Source data:

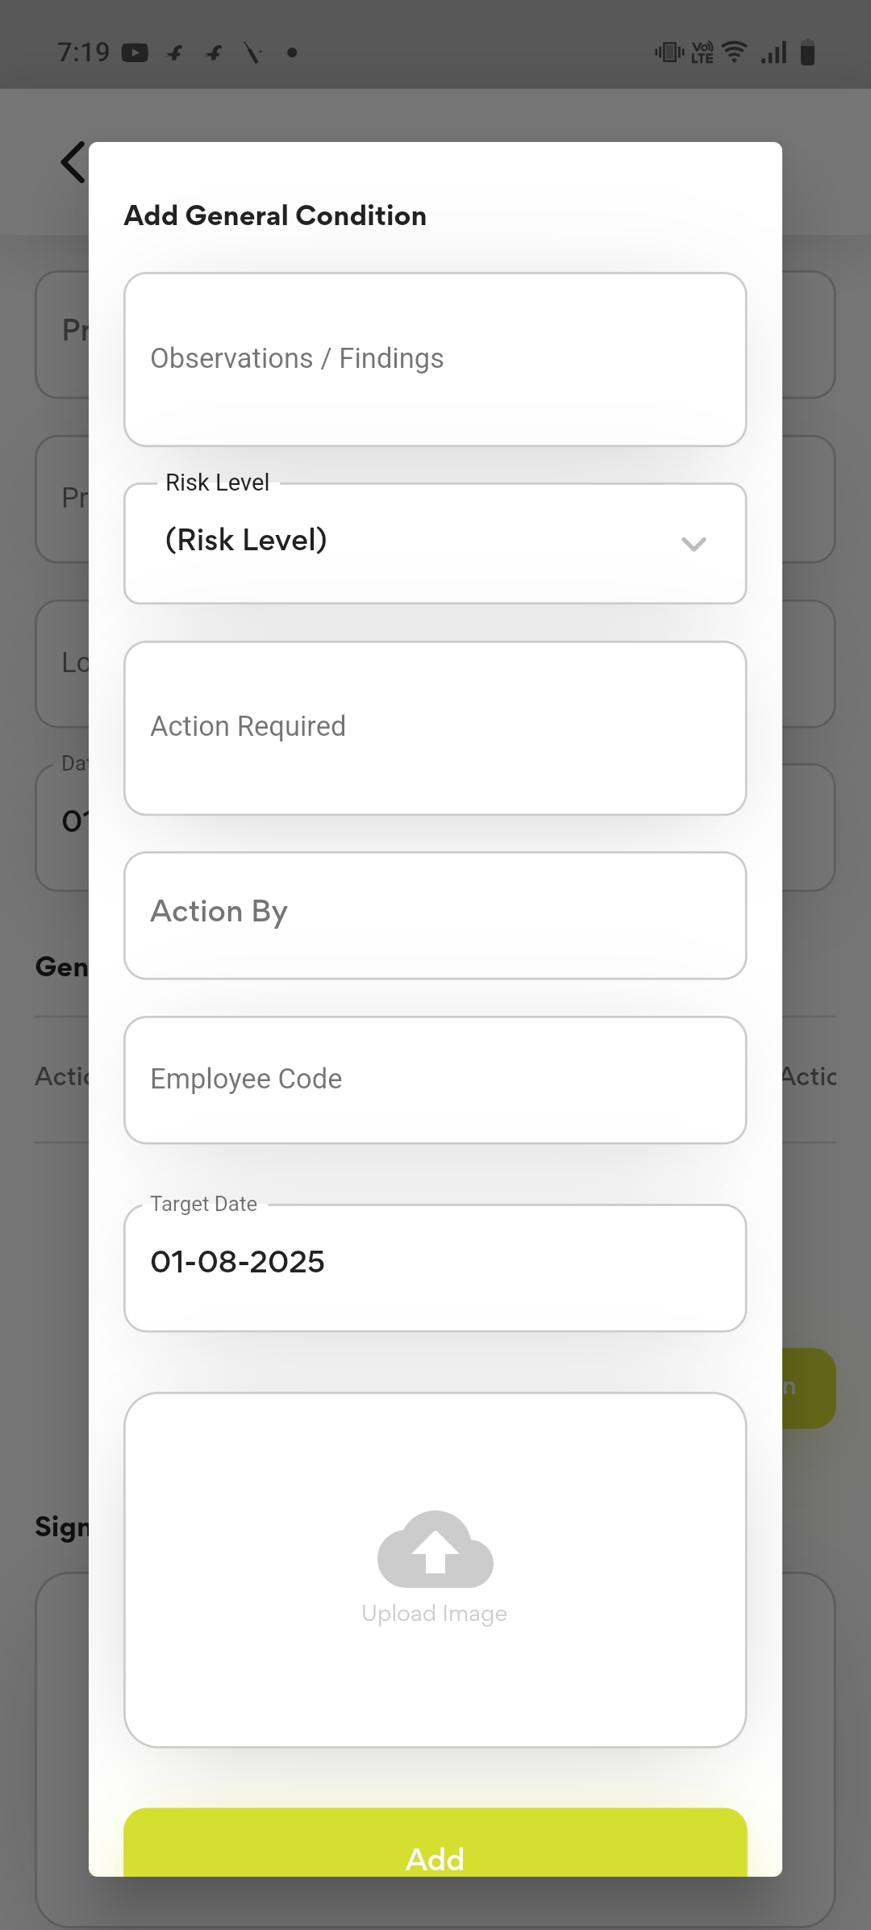Tap the Wi-Fi status icon
The width and height of the screenshot is (871, 1930).
click(x=734, y=52)
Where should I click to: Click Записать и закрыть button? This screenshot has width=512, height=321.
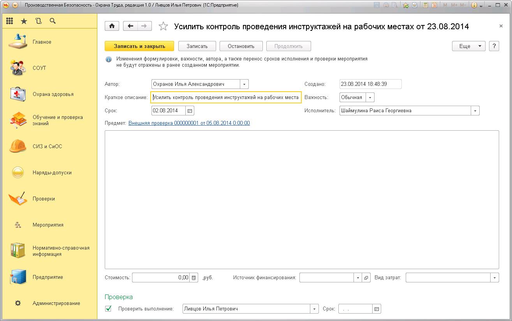click(x=139, y=46)
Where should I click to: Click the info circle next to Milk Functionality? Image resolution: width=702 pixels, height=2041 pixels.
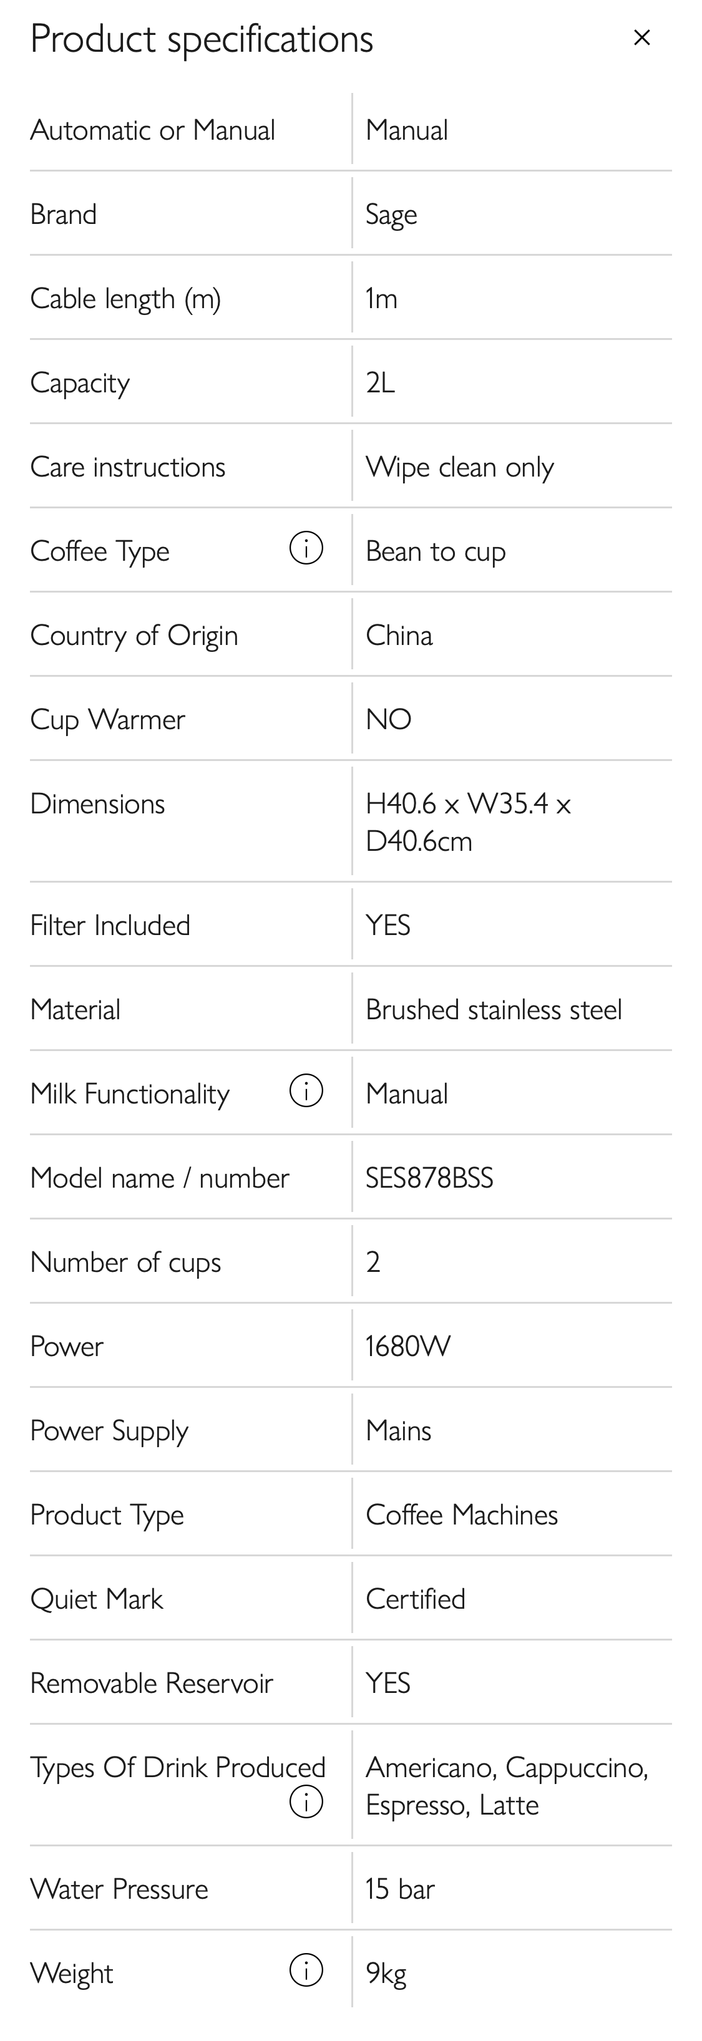point(305,1091)
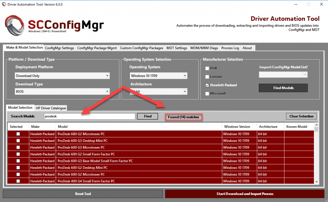Viewport: 328px width, 202px height.
Task: Click the Find Models button
Action: coord(283,88)

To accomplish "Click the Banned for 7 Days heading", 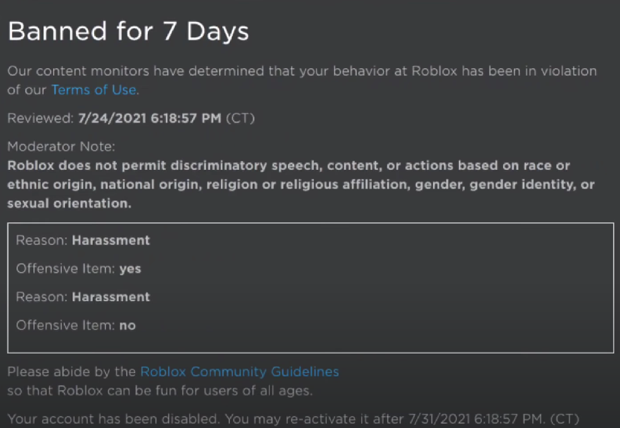I will click(129, 31).
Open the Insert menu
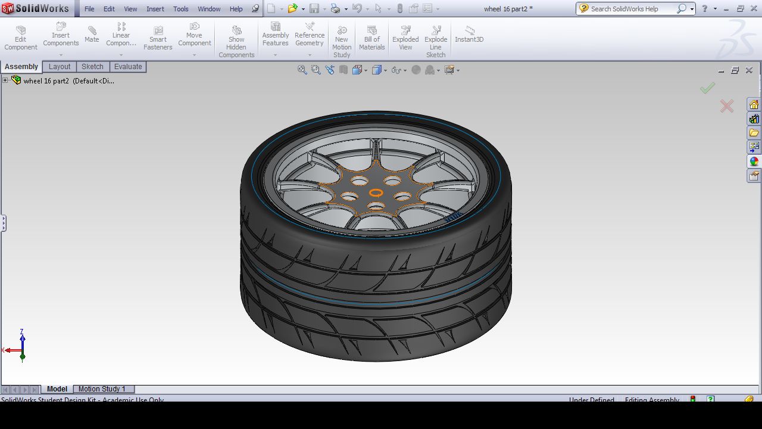The image size is (762, 429). [x=155, y=9]
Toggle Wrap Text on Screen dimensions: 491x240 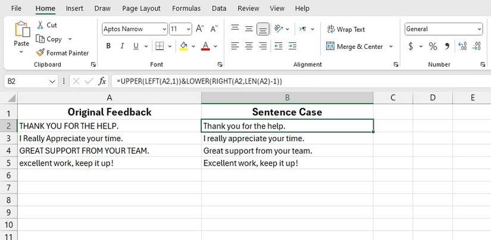[346, 29]
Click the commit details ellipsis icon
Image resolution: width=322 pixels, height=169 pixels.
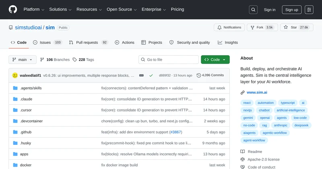(141, 75)
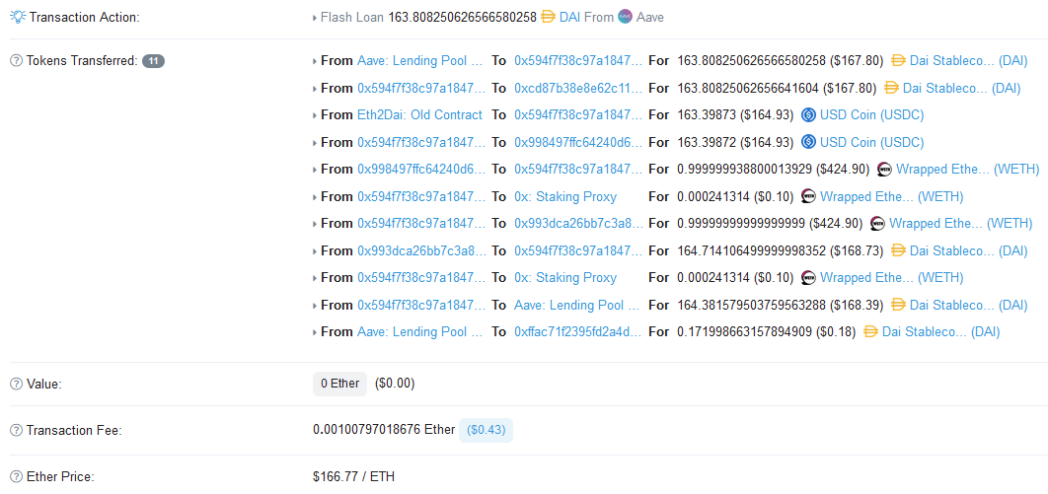The width and height of the screenshot is (1048, 494).
Task: Open the 0xcd87b38e8e62c11... recipient address
Action: [577, 88]
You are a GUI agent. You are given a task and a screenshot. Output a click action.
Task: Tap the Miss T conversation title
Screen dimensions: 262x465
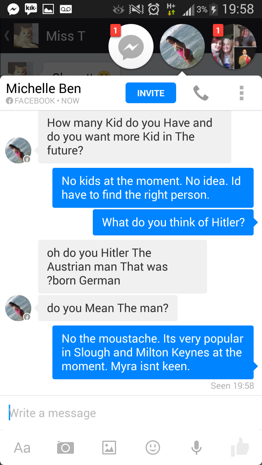66,36
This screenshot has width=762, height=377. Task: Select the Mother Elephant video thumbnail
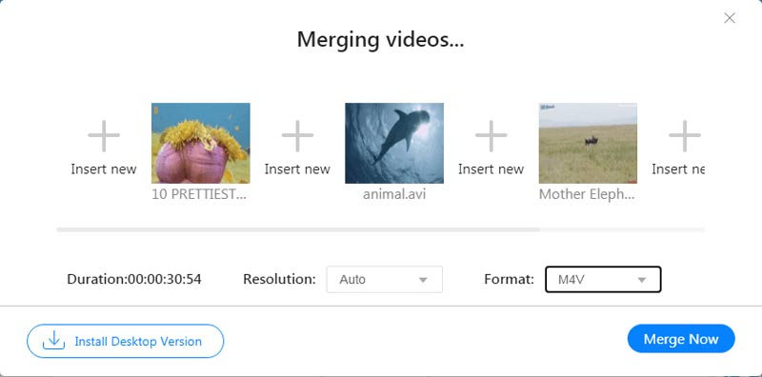(588, 144)
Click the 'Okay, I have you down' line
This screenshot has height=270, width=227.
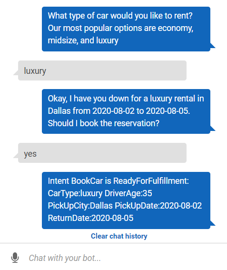(x=126, y=99)
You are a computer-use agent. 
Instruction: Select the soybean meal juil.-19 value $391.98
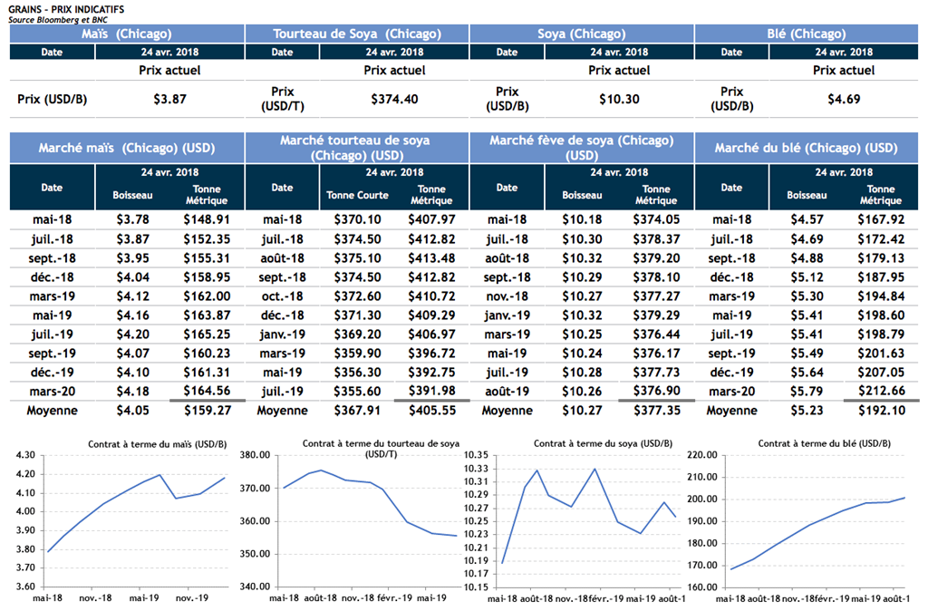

PROBLEM DESCRIPTION: Give back exactly the lines from the one containing "This screenshot has height=270, width=227." to the final line of the entries, both included, and no picture.

FINISHED TASK:
This screenshot has height=270, width=227.
(x=126, y=99)
You are a computer-use agent. 
Instruction: Select the soybean meal juil.-19 value $391.98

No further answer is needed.